There was one overwhelming message to come out of a recent NetDiligence Cyber Risk Summit, which is that the risk of ransomware in North America is well and truly on the rise. Cyber claim leads from international organizations like Chubb and Beazley have all noticed the same worrying trend - the frequency and severity of ransomware attacks has hiked up in recent years.
Ransomware is a very industry agnostic cyber risk. Every business with a digital footprint, regardless of size or sector, has some exposure to ransomware. Of course, some entities are slightly more vulnerable than others. The manufacturing industry in North America, for example, has been targeted quite aggressively of late. This might be because they’re perhaps more likely to pay a ransom in order to keep their businesses, their supply chains and their production lines up and running. Elsewhere, ransomware remains rife in sectors like healthcare and professional services, where businesses usually hold quite the treasure trove of useful or valuable data that a bad actor could try to leverage.
“One of the first trends right off the bat when it comes to ransomware is that we’re seeing a lot more claims, and the strains of ransomware are becoming more and more virulent, making them harder to remedy,” said Tony Dolce, cyber claims lead for North America, Chubb. “The other significant trend we’re seeing is that ransom demands are going up. A couple of years ago, a demand in the neighbourhood of $15,000-$20,000 converted into cryptocurrency was the norm. Then it climbed up into the $30,000 range, and over the course of the last year and a half, we’ve started seeing demands frequently in excess of $100,000. That’s a very disturbing trend.”
Not every business has $100,000 sat in a bank ready to cover a cyber ransom. That’s why bad actors have started to target their ransomware attacks on middle market companies, according to Kimberly Horn, global claims team leader, cyber & tech claims at Beazley. These high-demand, targeted attacks often include specific strains of ransomware, such as Ryuk and Bitpaymer, both of which enable hackers to carry out ‘big game hunting,’ explained Dolce.
Bad actors are infiltrating their victims’ systems through a couple of different methods. Many are using classic banking trojans or trick bots to steal people’s key log-in strokes and infiltrate systems. They’re often floating around the system for some time, before they steal system privileges and deliver some potent ransomware.
Horn explained: “In these cases, the ransomware is more of a parting gift. They’ve already been in the system for some time, using sophisticated banking trojans to do a reconnaissance of the company in order to figure out what the company’s worth, what data they might be able to steal and profit from, and whether they have any system back-ups.”
Cyber criminals don’t necessarily need to be sophisticated to be successful.
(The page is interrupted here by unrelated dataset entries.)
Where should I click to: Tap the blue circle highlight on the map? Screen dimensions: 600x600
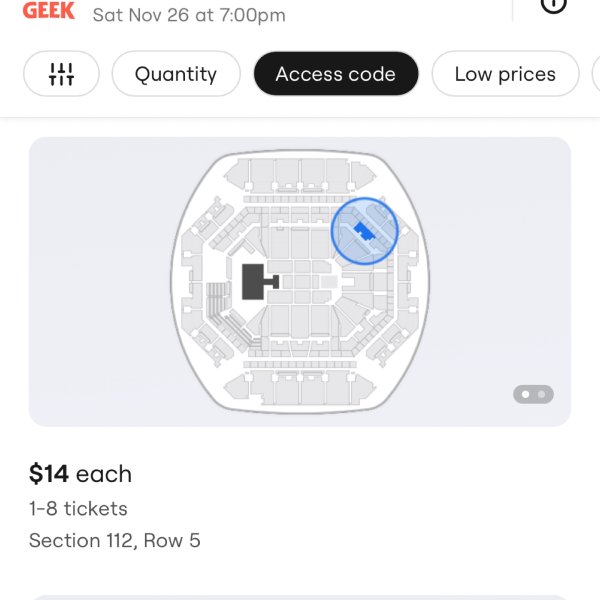(364, 231)
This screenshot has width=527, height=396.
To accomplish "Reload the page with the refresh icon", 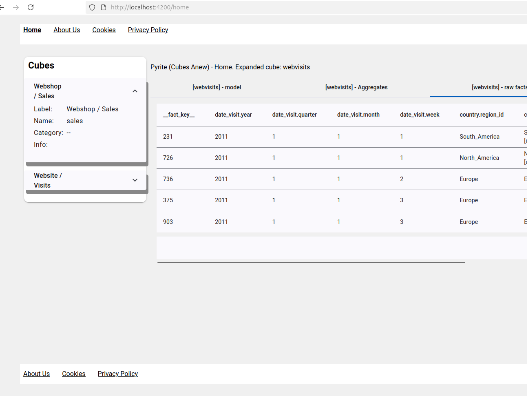I will [31, 7].
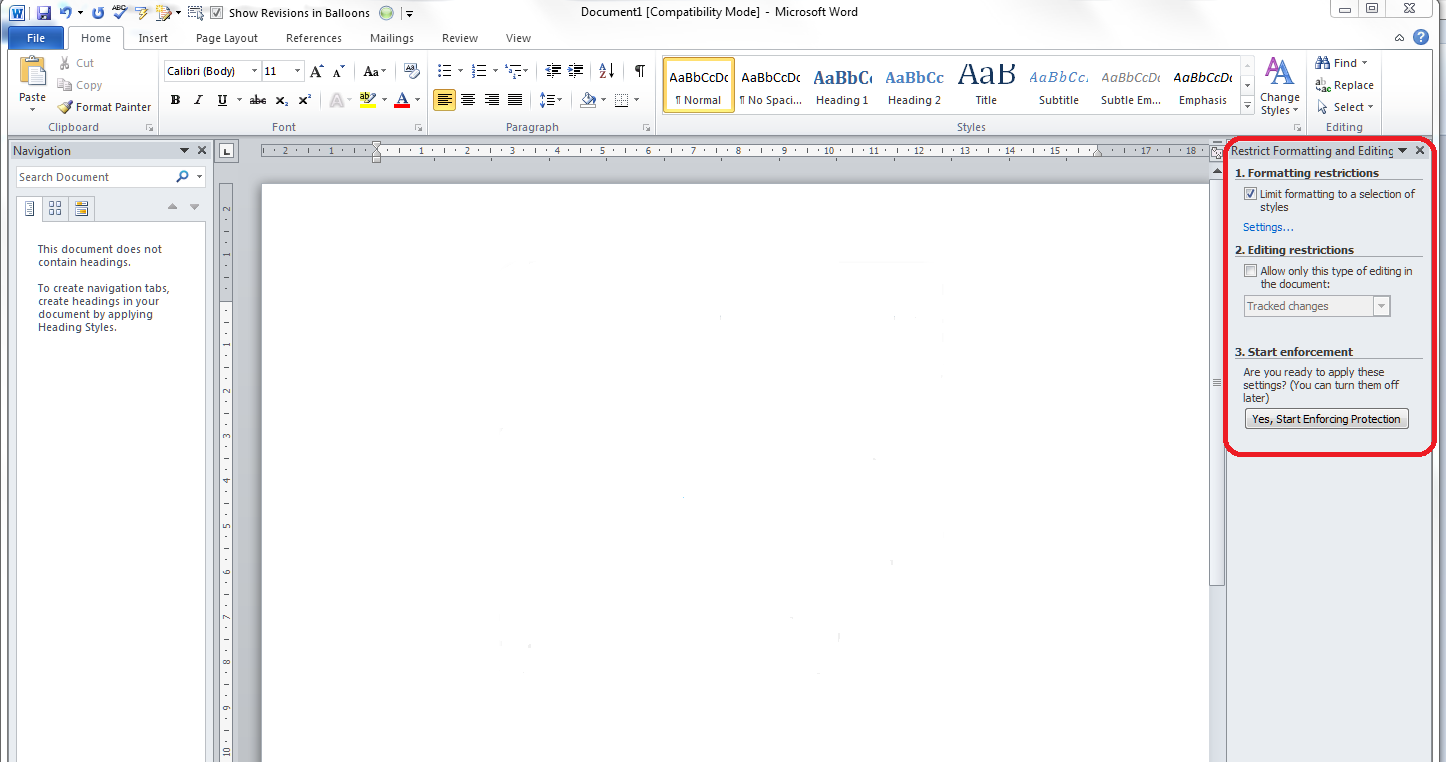Open the Review ribbon tab
Viewport: 1446px width, 762px height.
pos(460,38)

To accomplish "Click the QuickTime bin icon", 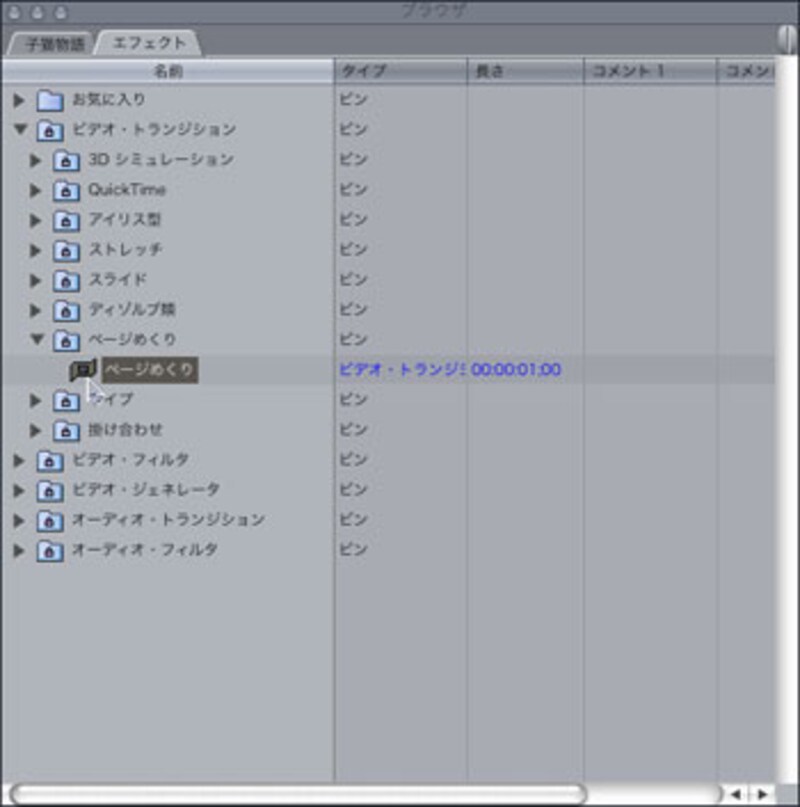I will pyautogui.click(x=66, y=191).
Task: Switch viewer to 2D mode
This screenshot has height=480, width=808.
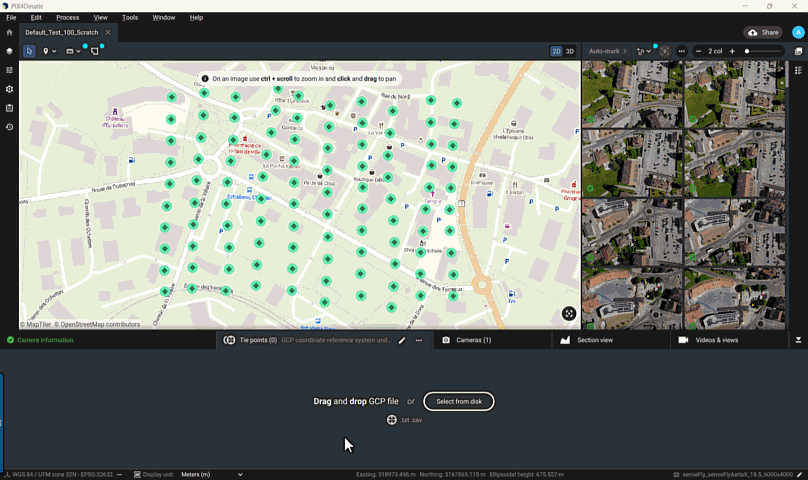Action: [x=556, y=51]
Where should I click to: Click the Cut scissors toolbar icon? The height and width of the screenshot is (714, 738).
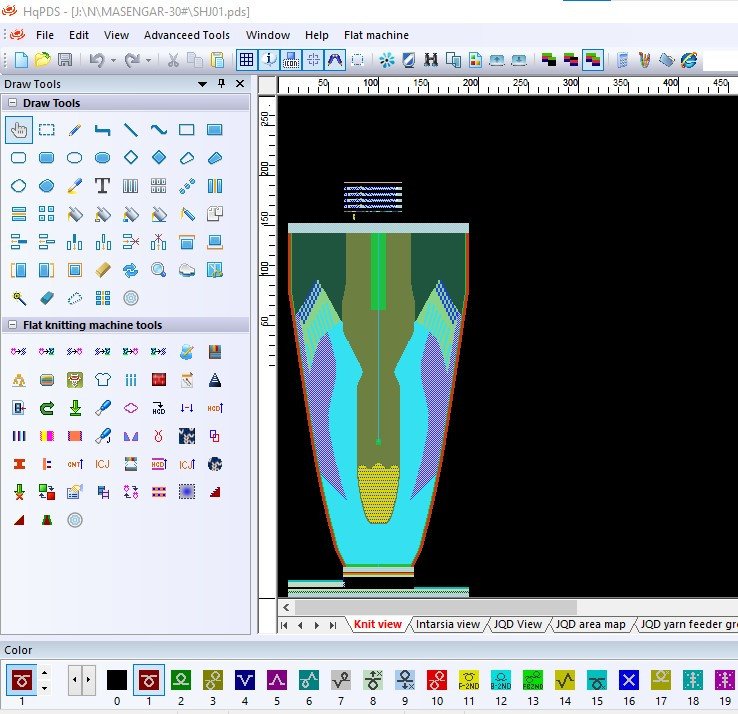pos(173,60)
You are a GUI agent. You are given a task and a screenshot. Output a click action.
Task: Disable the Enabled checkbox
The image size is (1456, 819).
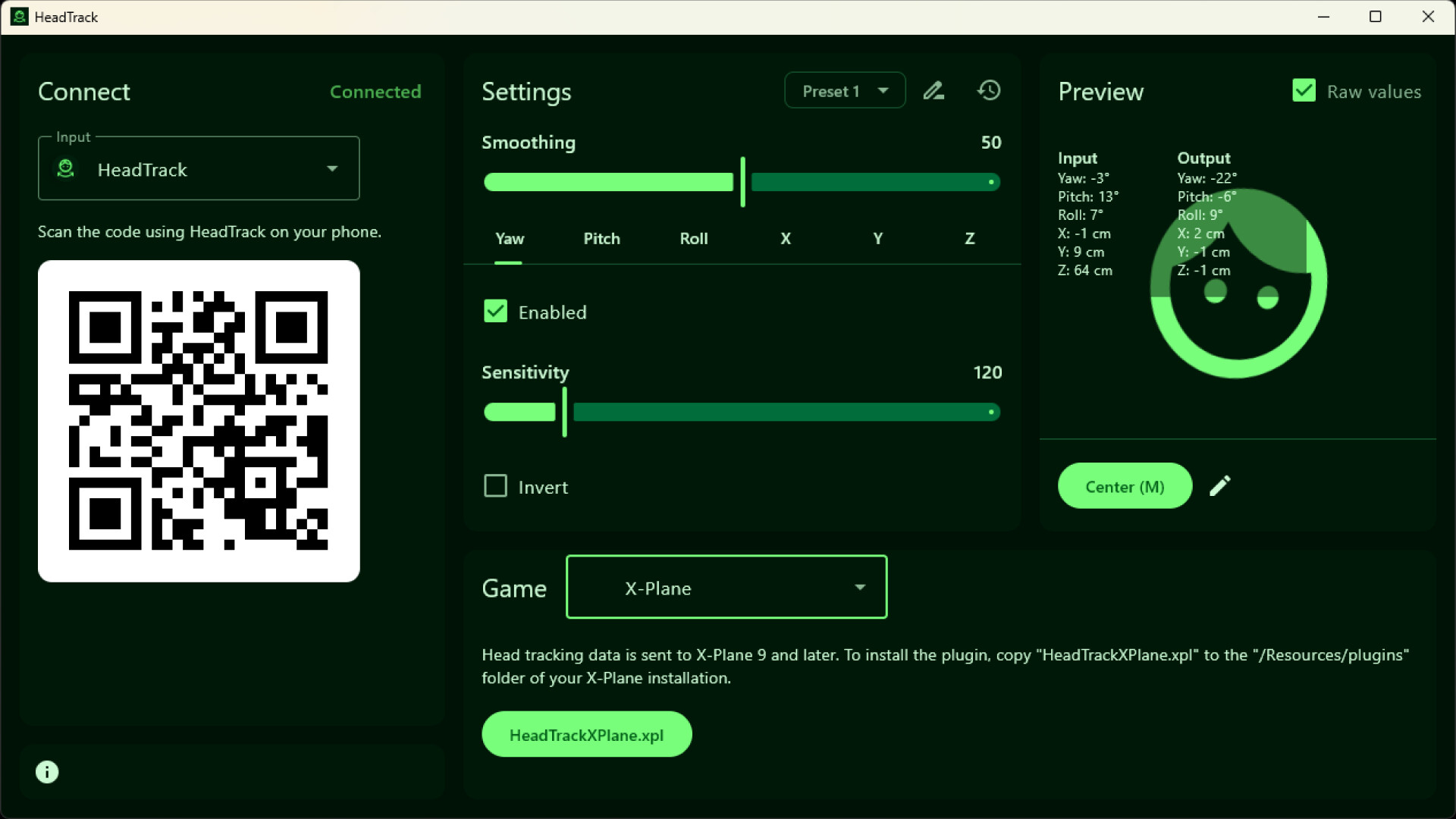(x=495, y=311)
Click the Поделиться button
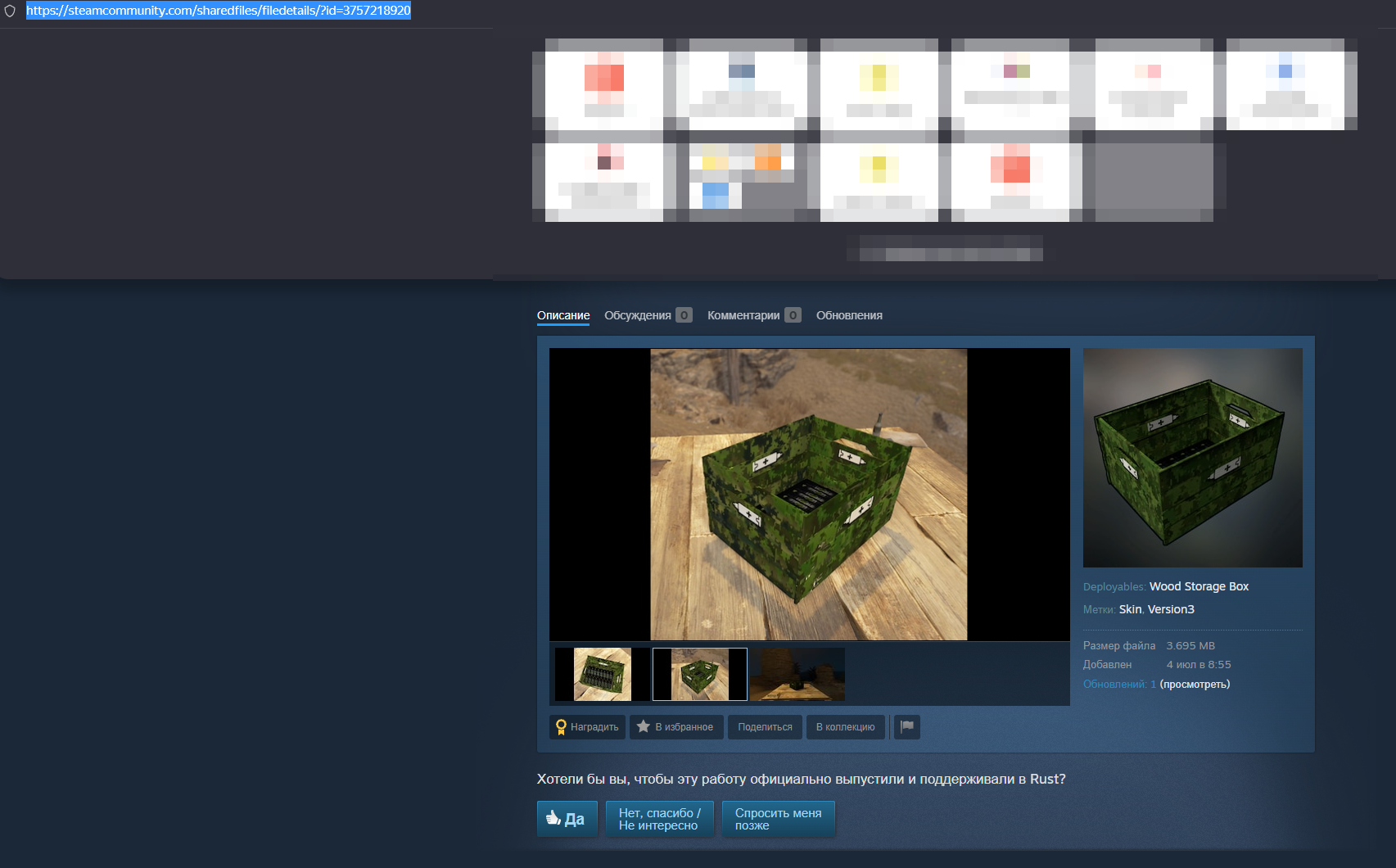The image size is (1396, 868). [x=765, y=726]
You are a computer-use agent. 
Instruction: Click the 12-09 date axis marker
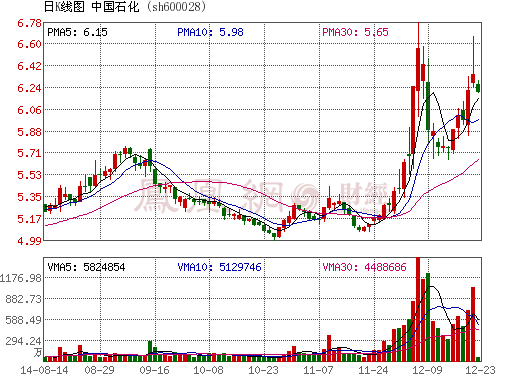pos(427,370)
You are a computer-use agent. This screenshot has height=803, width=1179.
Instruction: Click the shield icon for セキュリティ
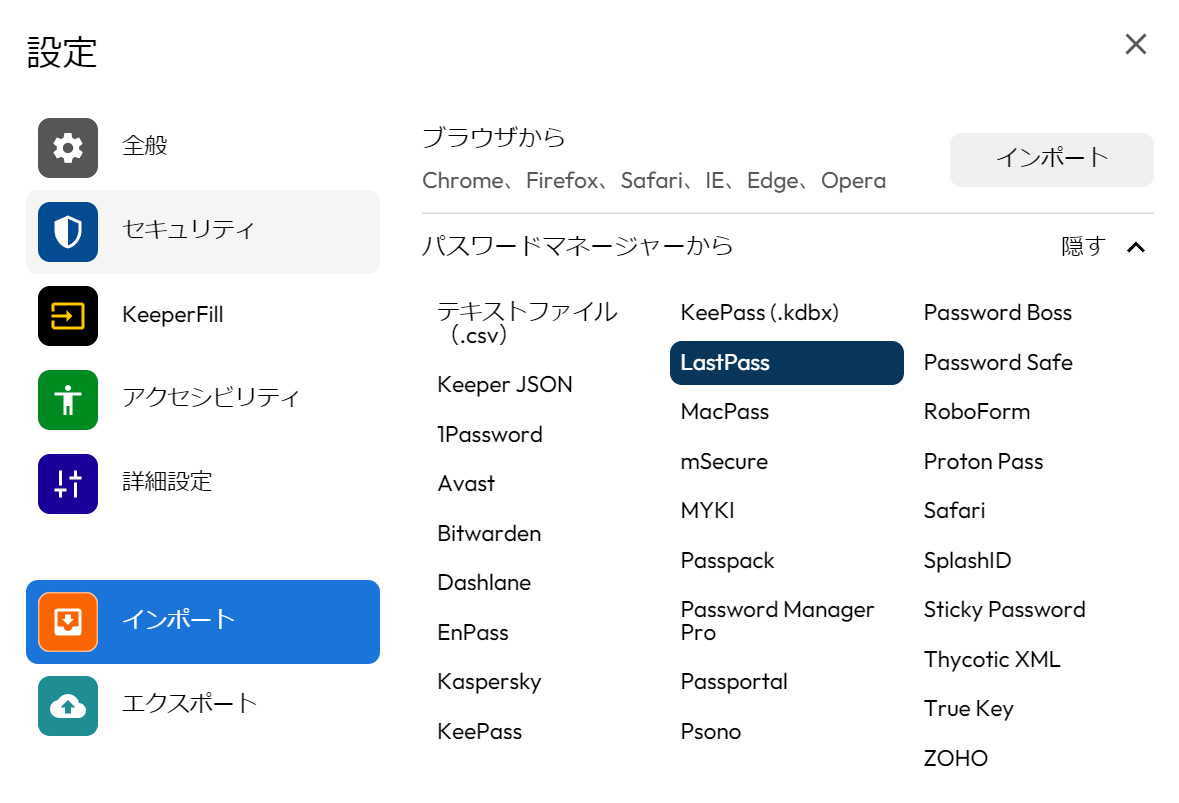click(x=68, y=232)
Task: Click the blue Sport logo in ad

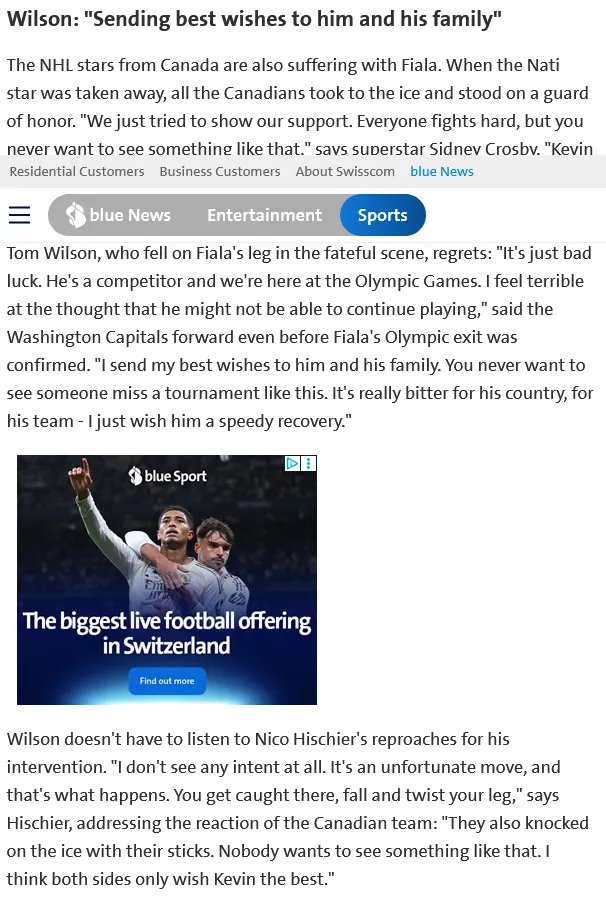Action: pyautogui.click(x=167, y=476)
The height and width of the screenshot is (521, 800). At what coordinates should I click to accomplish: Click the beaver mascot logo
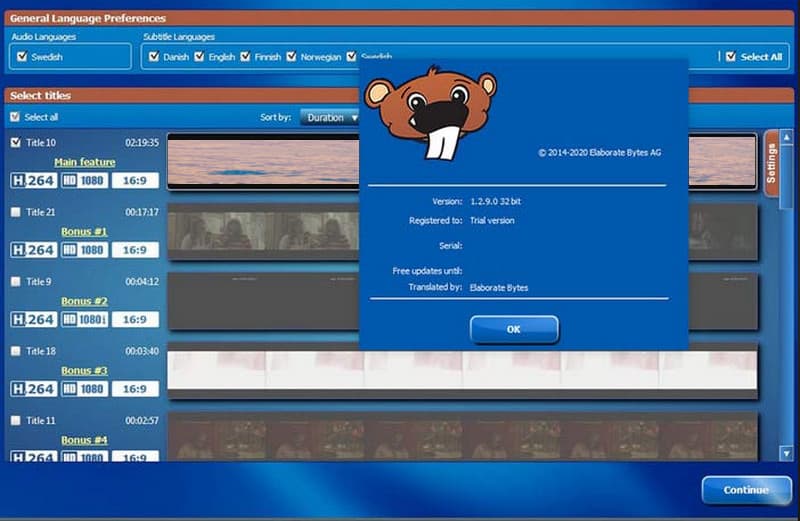430,111
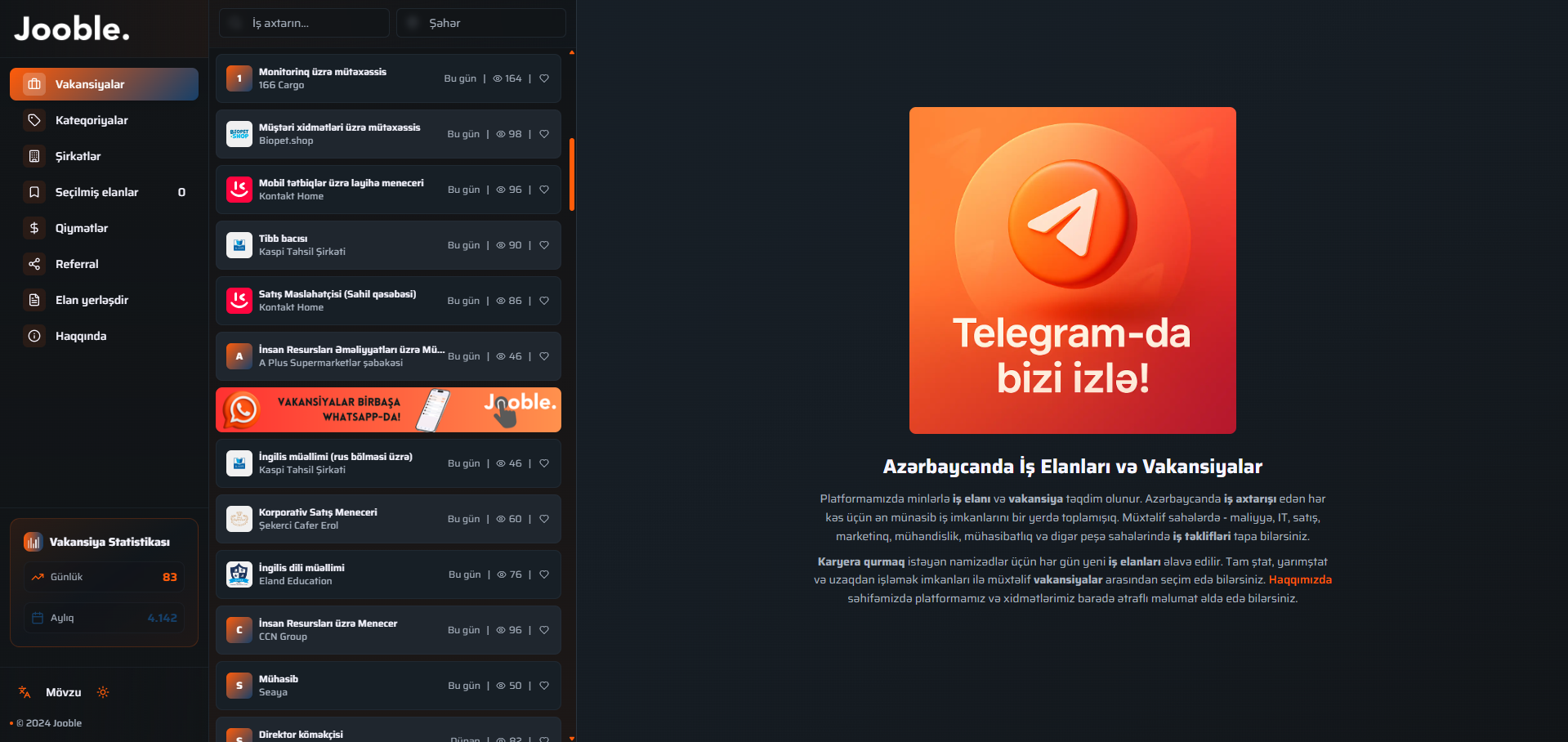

Many hackers are simply taking advantage of ‘ransomware as a service,’ which they can buy cheaply on the black market with the hope that they can somehow monetize it. Daniel Tobok, CEO of the Toronto-based cybersecurity boutique, Cytelligence, told Insurance Business: “Ransomware accounts for about 75% of all the compromises out there. It’s easy, it’s cheap, it’s dirty, and it’s extremely effective. You can literally buy a turnkey solution from between $10,000 to $50,000 with a minimum return of 10 to 50 times that.”
These unsophisticated, slightly blasé cyber criminals actually pose “a very dangerous prospect” to North American businesses, according to Dolce. He explained: “They may not have the knowledge or the wherewithal to actually be able to decrypt should a ransom be paid. The more opportunistic hackers trying to get in on this trend, the more likely that will become an issue.”